To display site popularity, slide 22 shows the aggregated number of views of each place, totaling the image views taken on each site. Capitals and main touristic areas are the most popular places in Flickr, but there are other zones of high visibility.
Photographs can be beautiful and/or popular, independently of the place it was taken. To know where photographers go, slide 23 shows the number of photographers who took images in each place. Point size weighs real visits, not image views. This slide displays all users, from Spain and abroad. Capitals stand out, but also touristic areas and other points of interests.
Dates
In the next four slides, from 24 to 28, photographs taken each year are shown, from 2004 to 2008. In the first part of the study, we showed a graph displaying the number of uploaded images to Flickr by date. This are the geolocated images. In this slides, 2004 shows few images compared to 2008. Each point is a photo and the circles weighs image popularity (number of views). This maps are helpful to identify photographer site preferences.
Tourists
Slide 29 displaysofficial statistics of tourist arrivals to Canary Islands by source country between 2003 and 2007. Top sources are United Kingdom, Germany, Holland and Ireland. In the first part of this study, source country of successfully geolocated photographers were shown, and stats were not exactly the same of the official ones. Slide 30 shows source country of geolocated photographers which also have geolocated images.

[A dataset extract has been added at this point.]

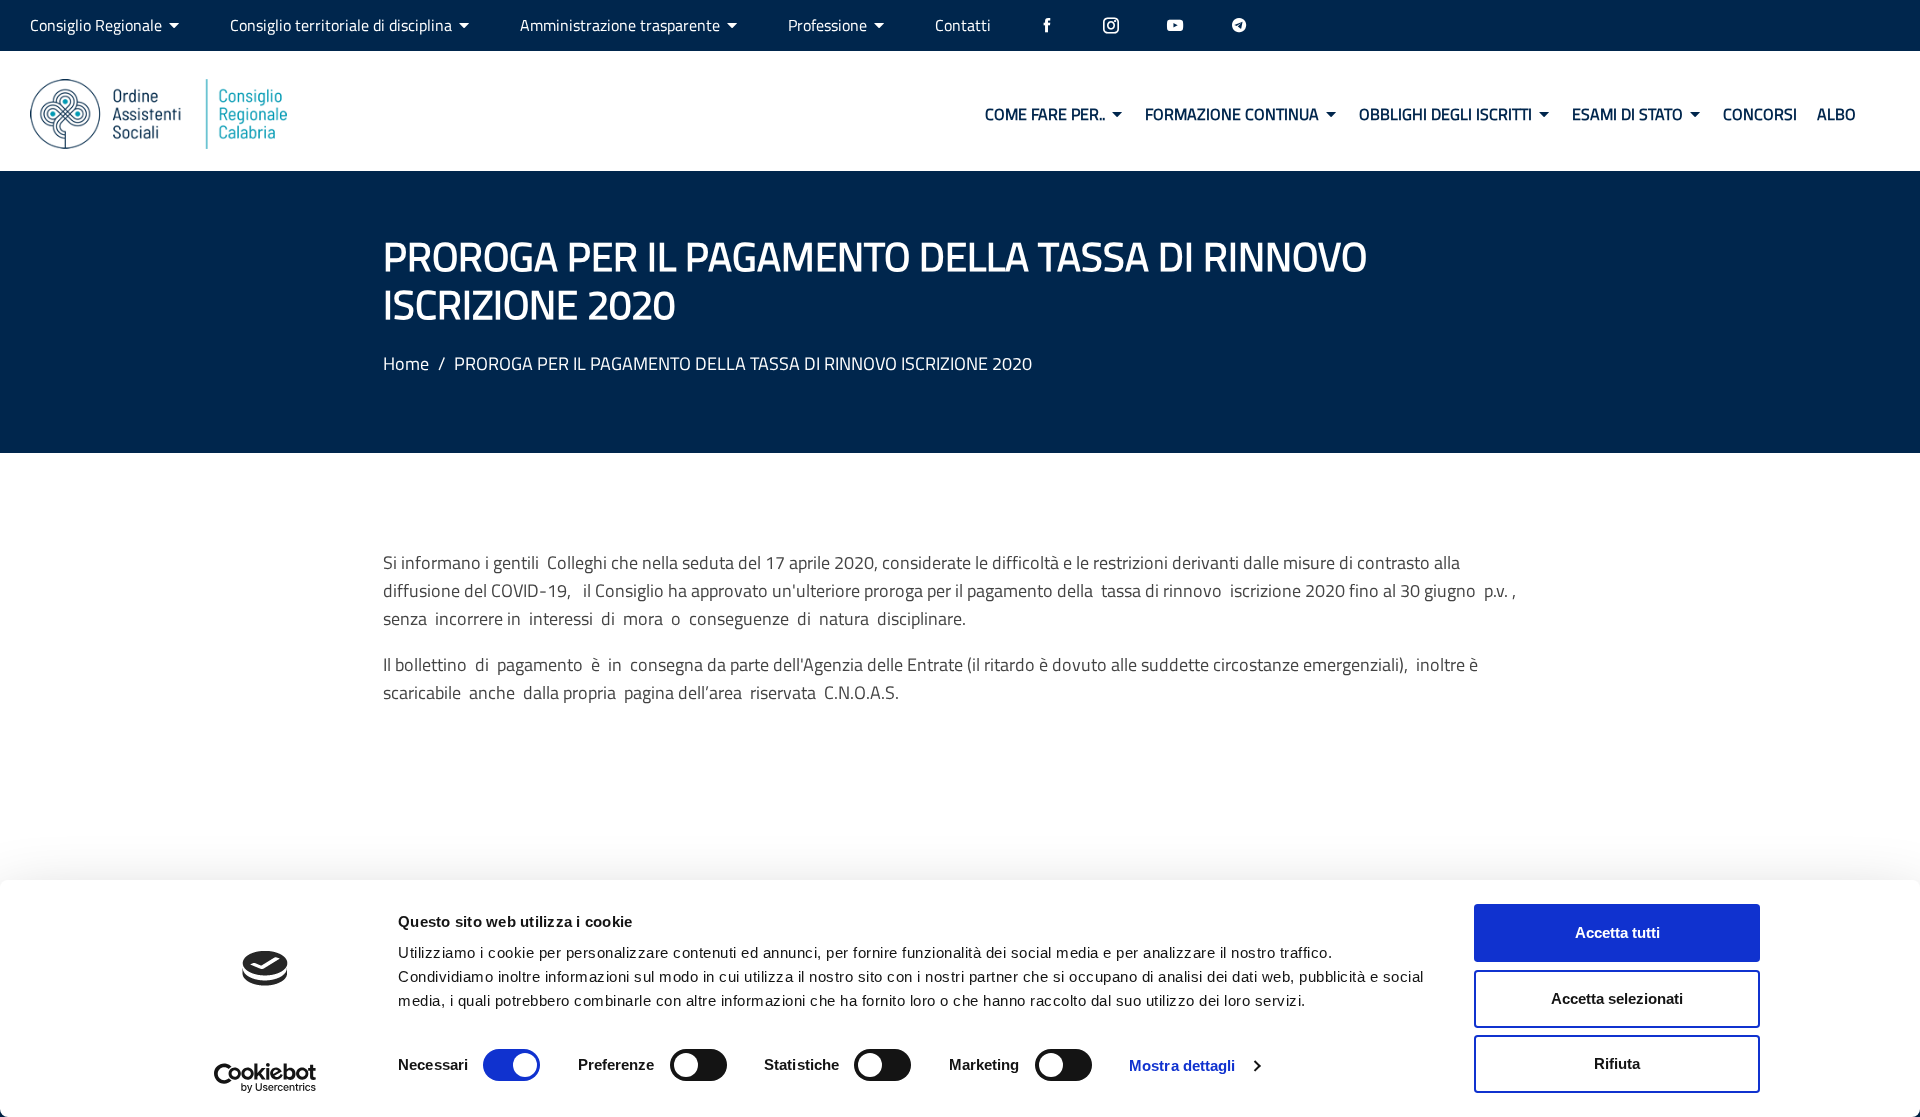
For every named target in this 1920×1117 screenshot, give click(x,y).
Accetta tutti (1617, 932)
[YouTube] (1175, 25)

(Bear in mind that the origin of this set of 36,000 geolocated is a search by tags like "canarias", "canaryislands" and the like, and not a direct search by coordinates). Most geolocated images were taken by photographs from Spain, United Kingdom, Germany, Italy, Dominican Republic and Holland.
From slide 31 to 38, geolocated images are shown by source country:
United Kingdom, Germany, Italy, Holland, Ireland, USA, Belgium and France. In this maps, every point is a photo and its size weighs its popularity (number of views). Clearly, images taken by foreign tourists are very popular in Flickr. Also there are behavioral differences by country. There are tourists from UK in Gomera, Tenerife,
Gran Canaria, Fuerteventura and Lanzarote. In Gran Canaria and Tenerife, British stay at beaches and don't go outside touristic areas (rural tourism anyone?)... but they love to go all over Lanzarote. German photographers also take photos in rural sites of Gran Canaria and other islands.
From slide 39, the number of photographs are shown by source autonomous community. There are 17 autonomous communities in Spain. Top communities by photographers are Canary Islands followed by Valencia, Galicia,
Madrid, Vasque Country and Catalonia. This numbers are a bit different to those of the whole set (that is, including un-geolocated images), which ranks first Canary Islands, Madrid, Valencia and Cataluña. In the maps, each point is a photo and its size weighs the number of views. There are maps whose points of interests are difficult to spot: this photos weren't too popular in Flickr.
And beyond
This method to study users has a great potencial, specially interpreted in a tourist context. However, bear in mind that the original set of images where found searching by tags ("canarias", "canary islands") and that analyzed users are part of a photograph sharing site (quite popular). But, this photographers could not necessary represent the average tourists -and let's also remember that a good chunk of photographs are taken by local residents. Anyway, and taking this into account, this kind of studies can be very helpful to the touristic market.
There remains other data we got but aren't showed here, like the geolocation by hour taken. We also did a preliminary analysis to relate tags and geolocation. Would be interesting to compare this results to using other tag searchs ("grancanaria", "tenerife"). Also to include geolocation searchs to the set. Now that 2009 is over, to update the data...
The increasing popularity of check-in applications, like Foursquare, Gowalla and recent movements by Twitter and Facebook in this market, proves there is a lot to be done. For many years, Google used its search technology to display ads based on content. The rise of social networks is shifting the paradigm to display ads using user profiles. Foursquare and similar mobile apps add another layer: user profile and location. Privacy issues aside, smart companies can use this data to understand better their customers.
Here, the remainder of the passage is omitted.